Apple Music gained popularity rapidly after its launch, reaching 10 million subscribers in six months.

As of May 2023, the most streamed song of all time on Apple Music is "Shape of You" by Ed Sheeran with more than 930 million plays worldwide.

== Features ==

Apple Music home screen for Android

Apple Music subscribers can create a profile to share their music with friends and follow other users to view the music they are listening to on a regular basis. Apple Music's use of iCloud, which matches a users' songs to those found on the service, allows users to combine their iTunes music library with their Apple Music library and listen to their music all in one place.

In 2018, with the release of iOS 12, Apple Music added the ability to search for a song by its lyrics.

Users also have the ability to view their most played songs, artists, and albums of the entire year through a feature called Apple Music replay. This feature tracks listening times down to the minute giving users accurate information on how much they may have listened to a specific song, artist, or album. The feature also tells the user specific genres that they listened to throughout the year, placing them in order from most listened-to least listened-to. Apple Music Replay also provides an interactive system where it plays a generated animation that recaps what the user's activity was like over the past year, along with a milestone section that shows specific goals they reached.

Audio quality options
| Name | Bitrate |
|---|---|
| High Efficiency | HE-AAC (variable bitrate) |
| High Quality | AAC 256 kbit/s |
| Lossless | ALAC 16-bit/44.1kHz to 24-bit/48kHz |
| Hi-Res Lossless | ALAC 16-bit or 24-bit / 88.2kHz to 192kHz |

== History ==

=== Pre-launch ===
Before Apple Music, the company's iPod and iTunes were known for having "revolutionized digital music." Former Apple CEO Steve Jobs was known to be opposed to the idea of music subscription services. When Apple bought audio equipment maker Beats Electronics in 2014, Apple gained ownership of Beats' own service Beats Music, and made Beats Music CEO Ian Rogers responsible for the iTunes Radio service. Business Insider later reported that Apple was planning to merge the two services. Apple also hired noted New Zealand born British radio DJ Zane Lowe to serve as a music curator.

DATA:

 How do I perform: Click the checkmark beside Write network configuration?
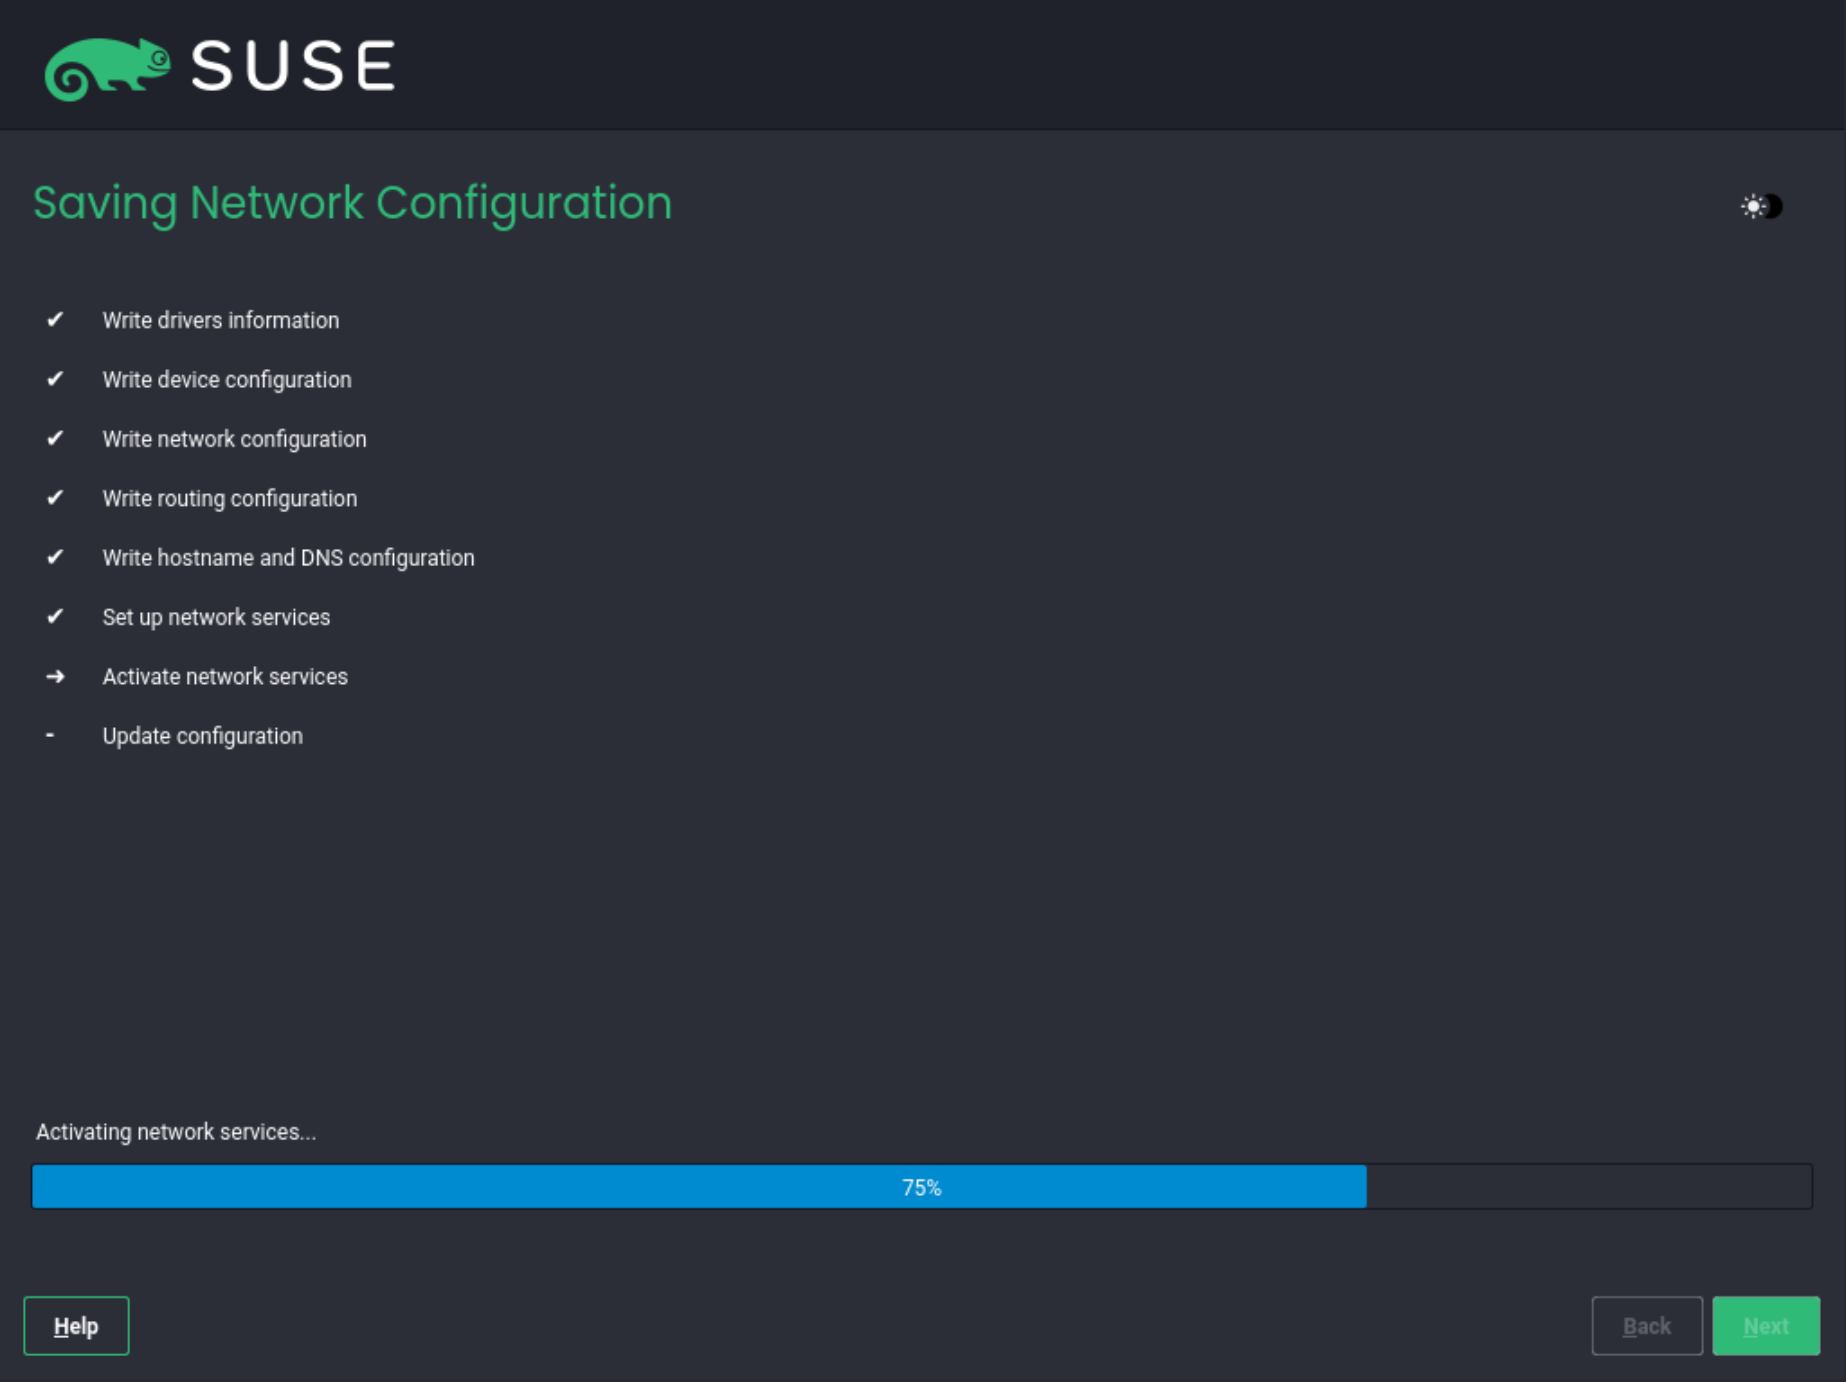pyautogui.click(x=53, y=438)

WORK INSTRUCTIONS:
- 1) Reproduce word for word the stretch of the Apple Music text from "Apple Music gained" through "by its lyrics.".
- 2) According to the Apple Music text, which iOS release let users search for a song by its lyrics, and in what year?

SET OF ANSWERS:
- 1)
Apple Music gained popularity rapidly after its launch, reaching 10 million subscribers in six months.

As of May 2023, the most streamed song of all time on Apple Music is "Shape of You" by Ed Sheeran with more than 930 million plays worldwide.

== Features ==

Apple Music home screen for Android

Apple Music subscribers can create a profile to share their music with friends and follow other users to view the music they are listening to on a regular basis. Apple Music's use of iCloud, which matches a users' songs to those found on the service, allows users to combine their iTunes music library with their Apple Music library and listen to their music all in one place.

In 2018, with the release of iOS 12, Apple Music added the ability to search for a song by its lyrics.

- 2) iOS 12, released in 2018.